Addressing Disparities of Care
The Accreditation Council for Graduate Medical Education (ACGME) has recommended that all residents receive education and experience in disparities of care. The Tower Health System endeavors to do exactly this in many different ways, thereby striving to live up to our motto of "Advancing Health. Transforming Lives." Residents are involved with the care of patients, both inpatient and outpatient, who have difficulty accessing medical care. There are many outreach programs arising from all departments in the hospital, which are separate from organized inpatient and outpatient care. These programs include international and domestic medical mission trips, free clinics such as the Western Berks Clinic and Faith Care Clinic, as well as home-based care and periodic health fairs. Social out-reach programs include Project Connect. The health system is one of the few in the country to receive a multi-million dollar grant to form the Berks Accountable Care Consortium, to develop a model of regional coordination between health systems and community organizations.
Our Street Medicine program provides care to the homeless and those who cannot access medical care.

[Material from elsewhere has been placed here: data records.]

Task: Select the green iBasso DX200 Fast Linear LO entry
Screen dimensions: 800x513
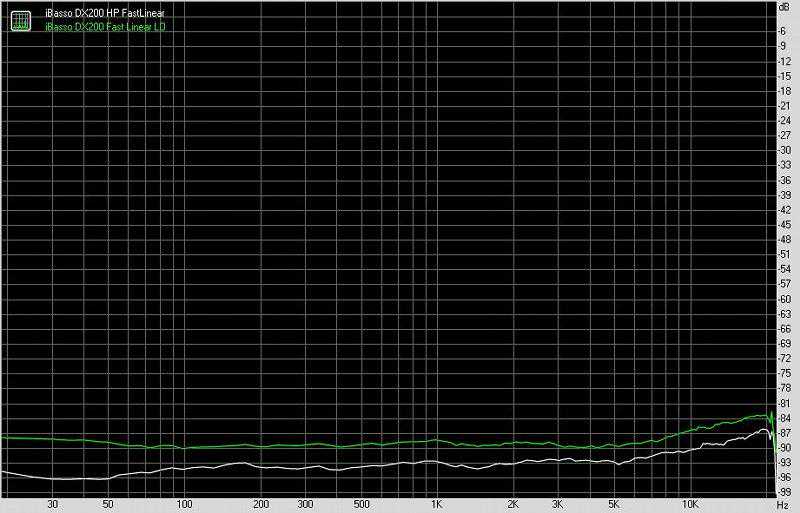Action: tap(106, 27)
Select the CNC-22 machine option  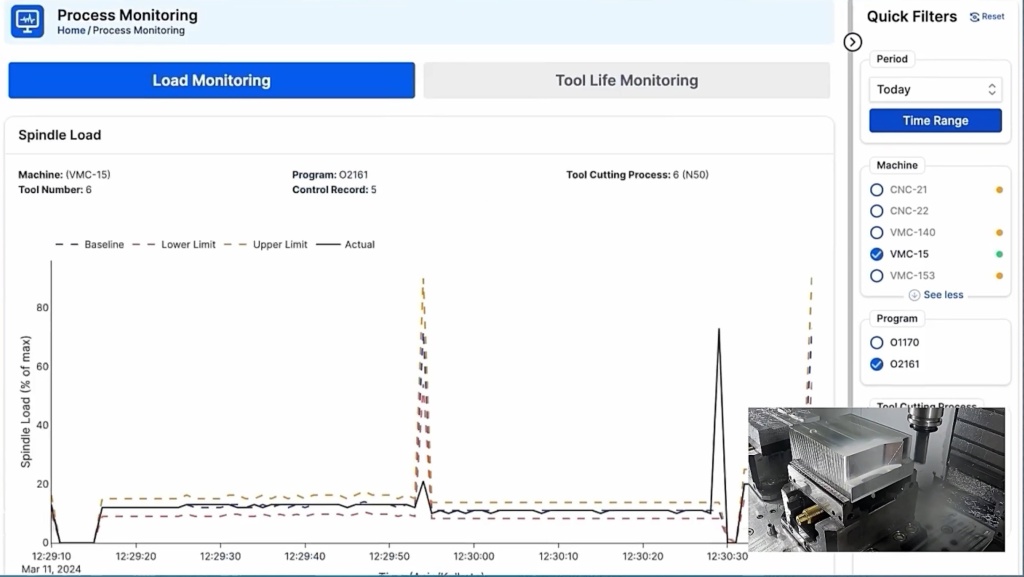(877, 211)
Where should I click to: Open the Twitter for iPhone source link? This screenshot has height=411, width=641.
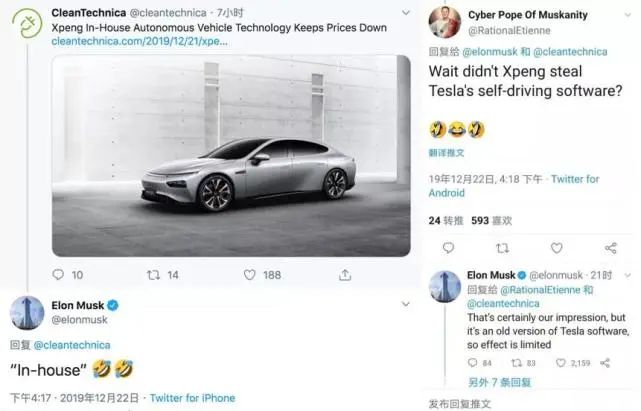[192, 398]
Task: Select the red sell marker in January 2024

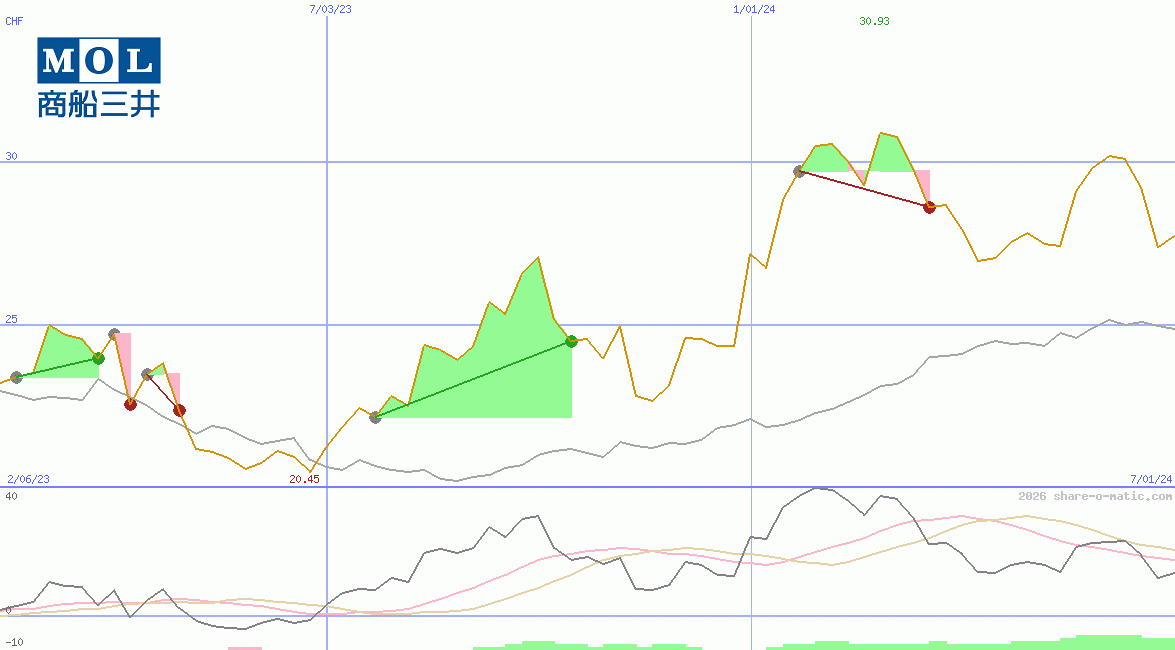Action: 928,208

After the hurricane in Puerto Rico, the program was able to meet the needs of those who were left destitute and required immediate medical care. Through funding from many organizations and individuals including the Friends of Reading Hospital and the Reading Hospital Foundation, medical supplies to fill backpacks and purchase vehicles has made this life-saving mission a reality for those on the street and in homeless shelters, and has been a personally fulfilling experience for the residents and other health care personnel privileged to provide this service to those in need. Your experience in meeting the medical needs of these individuals will make your residency experience more meaningful and fulfilling, and will provide much needed care to vulnerable populations.
Quality Improvement Training
A year long, learn by doing, program that gives the resident skills to make important changes in the care of groups of patients. Resident teams choose their areas for process improvement and receive regular training and support to implement their projects. Learn how to make a system-wide difference with small changes in a real system.
The future of becoming an outstanding clinician requires the capacity to self-reflect on current performance and develop strategies to improve. The Reading Hospital Portfolio program helps our residents learn how to organize and monitor their accomplishments and define strategies for improvement. You are the best guide to your own self-improvement, and you and your mentor help set you on a path to become the doctor you want to be.
One of our faculty members has developed an observation tool that has been shown to out-perform the standard American Board of Internal Medicine assessment tool. Formative evaluation and feedback will be provided by highly trained physicians on multiple occasions throughout your residency, many more constructive observations than at most sites. This allows for a much more rapid rate of performance improvement on the part of the resident.
Availability of Staff
Our graduates consistently emphasize the strength of the positive mentoring relationships experienced during their training at Reading. In addition to a formal mentoring program with one of our core faculty, there are daily contacts with supportive faculty and other staff, with whom to share experiences and develop important personal and professional bonds.
No matter what level of skill the resident has gained when entering our program, opportunities exist to develop further. The science of clinical inquiry and investigation is a key skill for all residents, whether or not they plan a research career. All residents will learn the fundamentals of summarizing a key clinical issue, accurately reviewing and analyzing the literature, and addressing an appropriate research question. All residents have an opportunity to work with a mentor, a faculty research facilitator, and the head of our Research Division to support their goals in developing and implementing a research project.
The Learner-Manager-Educator Model
With competency-based progression, we have adopted the learner-manager-educator model for our general medical wards experience. At the start of your intern year, you will establish your foundational skills and medical knowledge and have close supervision. As you progress through internship and into your second year, you will transition into the role of a manager, where you will work one-on-one with a hospitalist. Here, you will build on your foundational skills, but also take part in state-of-the-art transitions-of-care and multidisciplinary team management quality improvement efforts. By adding these skills to your skillset, you will be ready to assume the role of the educator. As an educator, you will be able to achieve mastery of complex cases and teach the next generation of learners on your team.
Doctors, regardless of their level of training, are at high risk for burnout that can lead to dire consequences personally and professionally. The emphasis in most medical training has been on the technical skills of a physician, leaving emotional intelligence and resiliency development to be secondary or non-existent aspects of training. Our program values each resident as an individual and our goal is to identify what sparks joy for them in medicine while giving them tools to thrive rather than survive their chosen career. The curriculum emphasizes both mental and physical wellbeing through a series of workshops, small group didactics, and special events.